There must be a moment in the life of certain parents when they suddenly realize that their six-year-old daughter is pounding out some pretty perfect Beethoven on the piano and things will never ever be the same.
It’s probably thrilling, to say the least. Some parents probably feel the big pride in those first moments when it all clicks, when they realize that they now actually own a child prodigy.
Prolifically talented children are a sight to behold, no doubt about it.
God, they can be so painfully annoying, too, right?
Maybe I’m wrong here but I kind of like the fact that most kids pretty much suck at almost everything. There’s a beauty in that, you know? At least I think there is. Perhaps that has a lot to do with the fact that I was never a stand-out in anything I did as a little boy.
I never hit any home runs in Little League. Not one. Most of my friends had at least one dinger, but mine never came around.I loved baseball and played okay, I guess, but while a lot of my buddies were launching skyrockets over the left-center field chain-links, I was picking my nose in the corner of the dugout and reliving my last at bat, when I struck out looking at three blazing pitches that had actually appeared to each be aimed at my face but which had somehow turned back to cross the plate at the last millisecond.
I loved playing the guitar from the time I was about 11 or 12, too, but I’m not going to lie to you: I was a ham-fisted anti-Hendrix when it came to making magic happen up on the fretboard.
Midget football? Fuggedaboudit! I barely even made weight. Why? Ill tell you why. I was way too talented at housing ice cream and hoagies to try and stay light enough to play on Saturday mornings. But at the same time, I was also smart enough to know that moving up to the next weight class would have meant being in the game with a bunch of hard-hitting big kids who would have reveled in knocking me back into the Stone Age. Is that a talent then? Is knowing how to NOT get your ass pounded into the ground on the gridiron a talent? It oughta be, I say.
And in that light, I was pretty talented, I think.
My own kids are talented in ways that I can relate to and dig. They’re no violin maestros or magnificent cartoonists or ultra-skilled gymnasts; not yet anyway, but I don’t care. Heck, I wouldn’t even know how to handle some sort of super-human toddler, you know? I’d be jealous if my kid could play an instrument way better than me or shine out on the tennis court. I mean, so what if I can’t be bothered to give a crap about tennis? If either of my young kids turned out to be really good at the game at such a young age, I’d be pissed, man. And you’re darn right I’d want to be good at tennis too.

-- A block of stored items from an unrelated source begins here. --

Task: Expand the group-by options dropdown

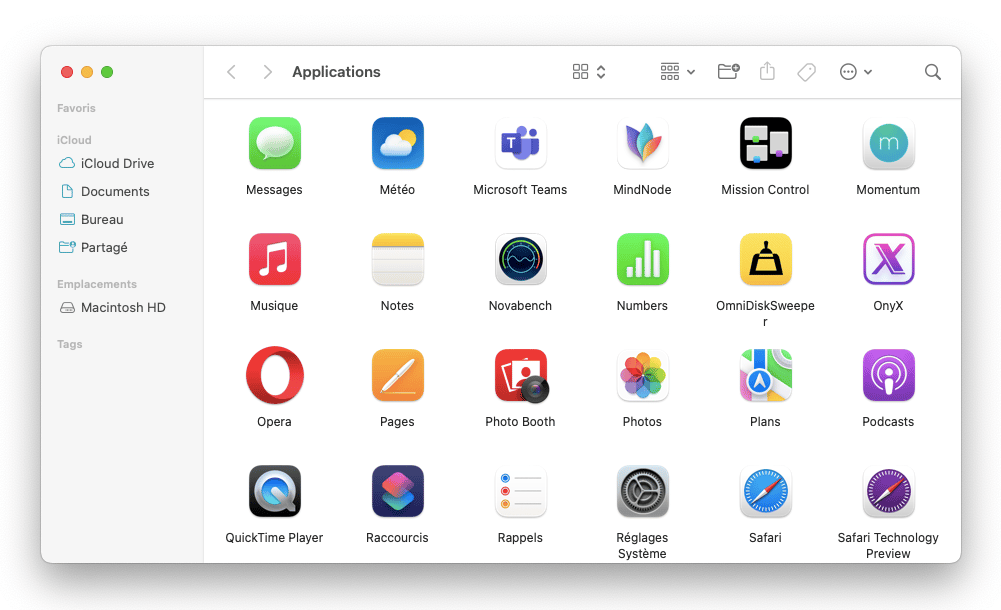Action: [x=677, y=72]

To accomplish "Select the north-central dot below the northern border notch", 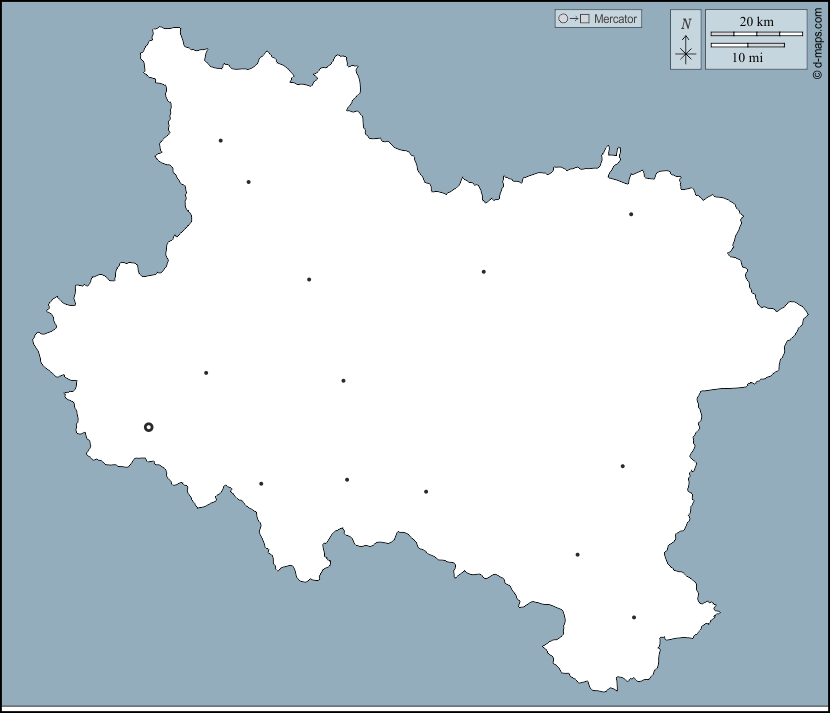I will [484, 272].
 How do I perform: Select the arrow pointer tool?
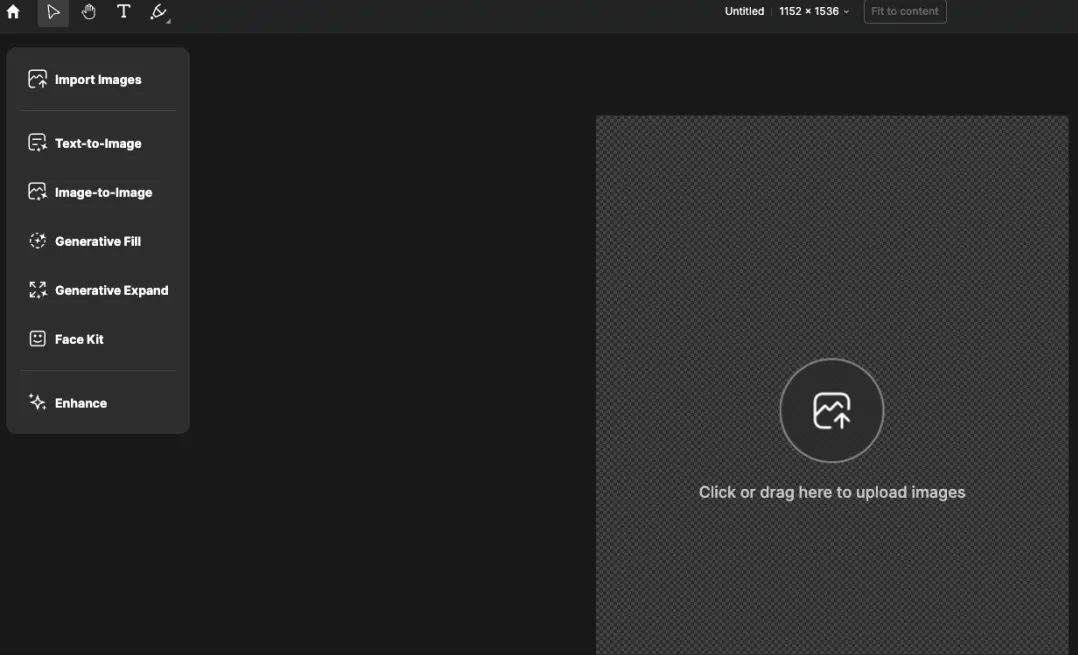click(53, 12)
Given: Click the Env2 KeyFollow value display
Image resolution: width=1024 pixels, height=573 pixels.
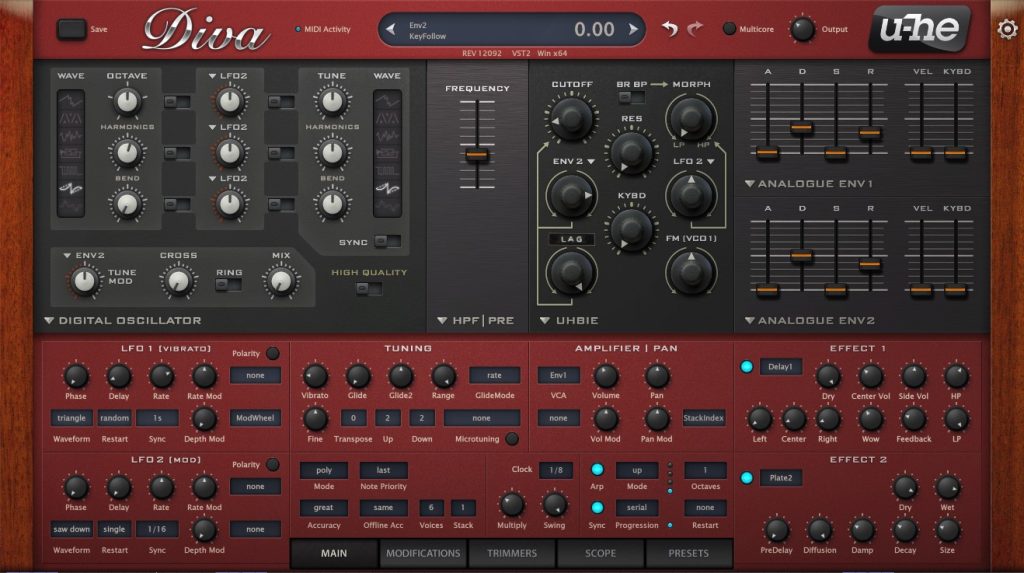Looking at the screenshot, I should tap(511, 29).

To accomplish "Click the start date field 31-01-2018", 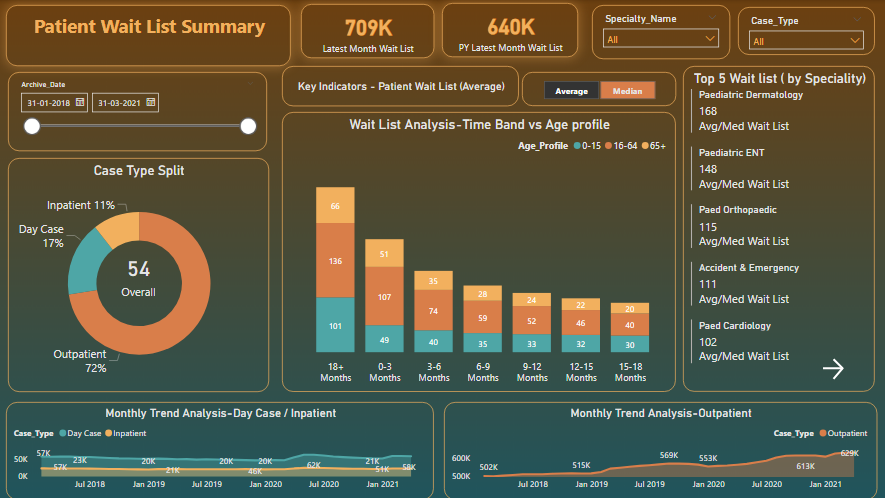I will [x=47, y=102].
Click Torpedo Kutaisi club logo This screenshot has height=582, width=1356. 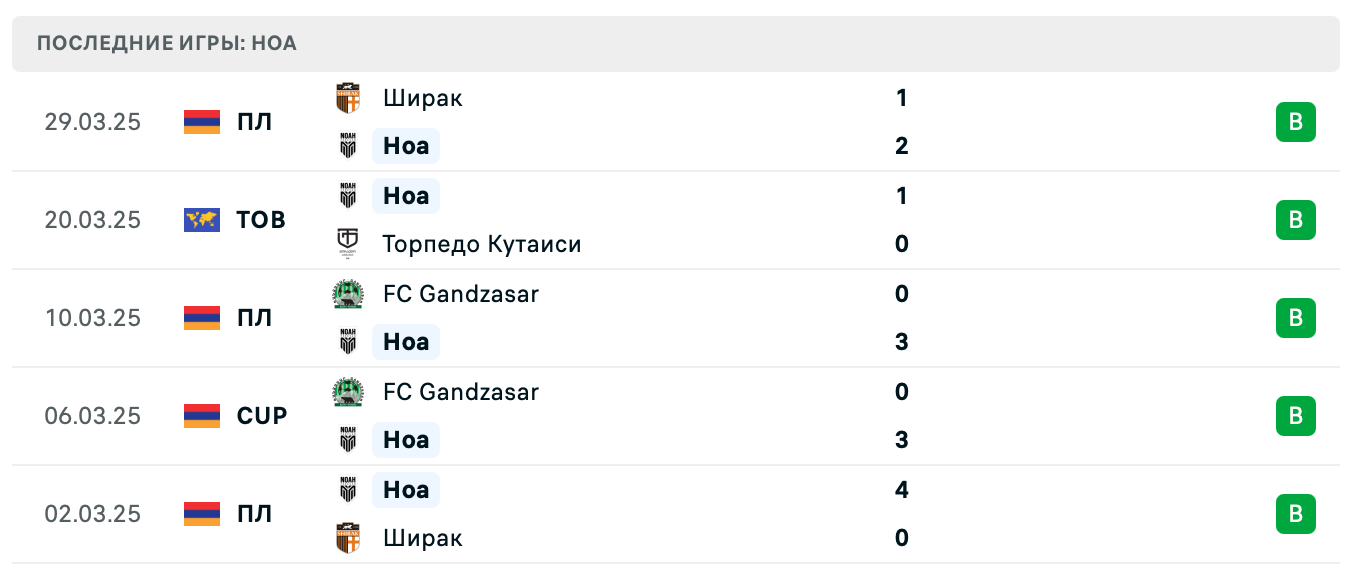tap(347, 244)
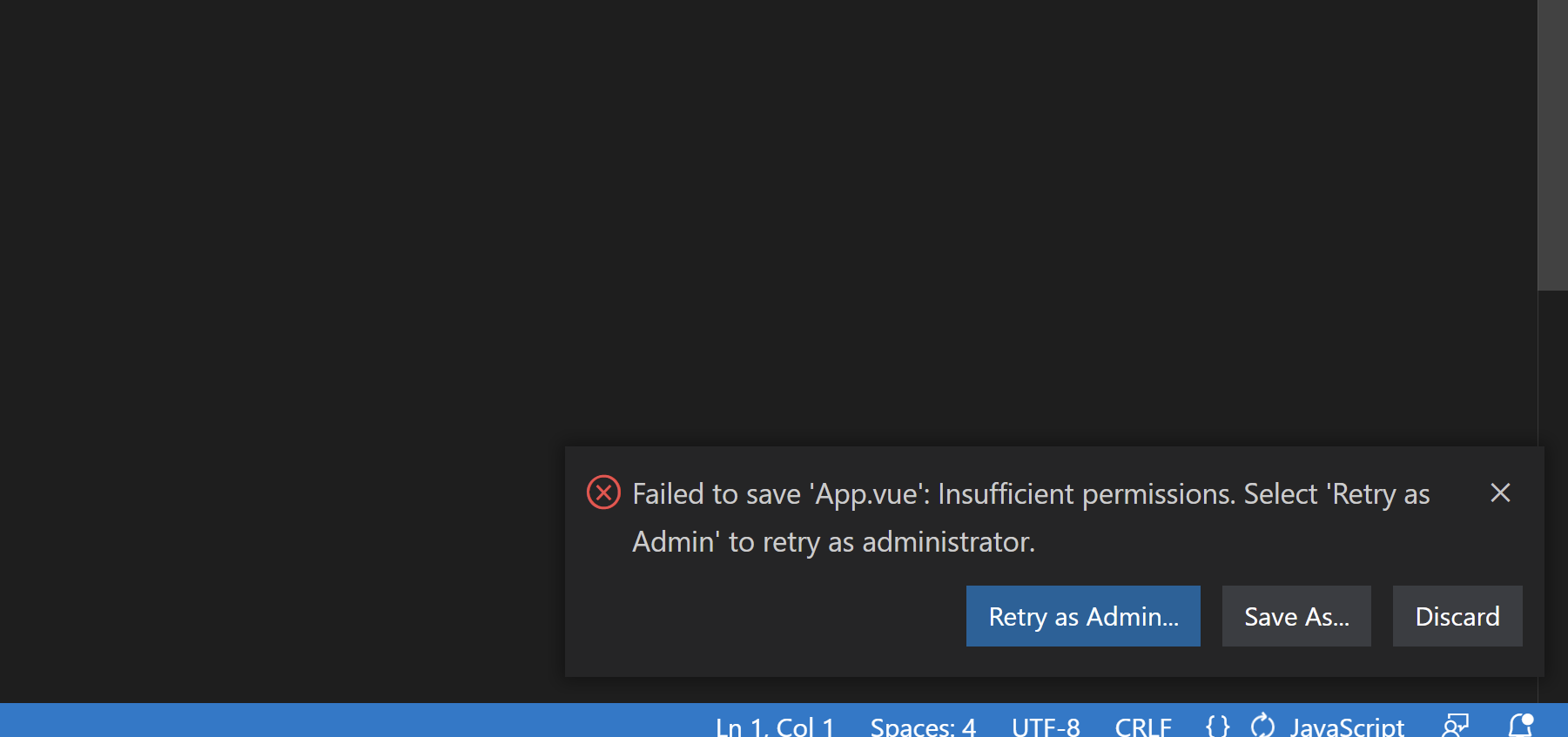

I don’t need that sort of aggravation in my life, people. I just don’t. These days I’m exhausted by just looking at my aging face in the toothpaste splattered bathroom mirror. I don’t have the time to pop around trying to get good at freaking tennis.
Listen, like any parent worth their weight in salt-n-vinegar chips, I think my kids, Violet, five, and Henry, three, are just perfectly perfect in my humble eyeballs. Seriously. Violet is a great storyteller and loves to ramble on and on to grown-ups about far-fetched tales that make no sense at all. She talks a mile a minute and gets off on spewing long, intricate fairy tales she makes up on the spot. It’s more or less like listening for hours to someone you just met in a concert parking lot, someone who has been up to something mind-altering and freaky, if you catch my drift.
But I love that kid so much because of her energy for telling stories. I just do. Her talents may be lesser than some kids her age, but to tell you the truth, I’m not so sure that’s a bad thing or an unfortunate thing at all. In fact, I think it’s pure awesome. Violet talks a blue streak like an acidic Dead Head from 1977, and face it: in some circles that’s considered talent, buddy. So deal with it.
As for Henry, also known as Hank the Tank, well, that kid might not be a tee-ball sensation or a BMX wunderkind just yet, but let me tell you something, you haven’t had you’re breath wretched away from your guts until you’ve sat and watched Henry, decked out in his Spiderman costume (worn year-round, 24/7) climb up on the coffee table and then hurl himself through the air like a potato bug in a tornado.
He lands with a flump over on the couch and then pops back up with a big smile on his face to see if you were watching.
It’s spiritually uplifting, I tell you.
I don’t care what anybody says, loosely constructed semi-dangerous Spiderman flips on to the furniture is talent in it’s rawest , most ancient form. And I like it a lot. That’s Hollywood stuntman crap, ya’ll. Good folks pay real money for those sort of thrills out in Vegas or wherever. But not me. I get it for nothing.
I get it in massive doses because I love a kid named Hank the Tank and Hank the Tank loves launching himself into the local stratosphere.
And you know what?
If that isn’t something you consider “talent,” well, you’re wrong, buckaroo. Because talent is as talent does, and every kid out there is doing something interesting. Especially when they’re all hopped up on summer evening popsicles and simply cannot be stopped from making the most ridiculous/fabulous shadow animals on the living room wall that any mom or dad has ever seen.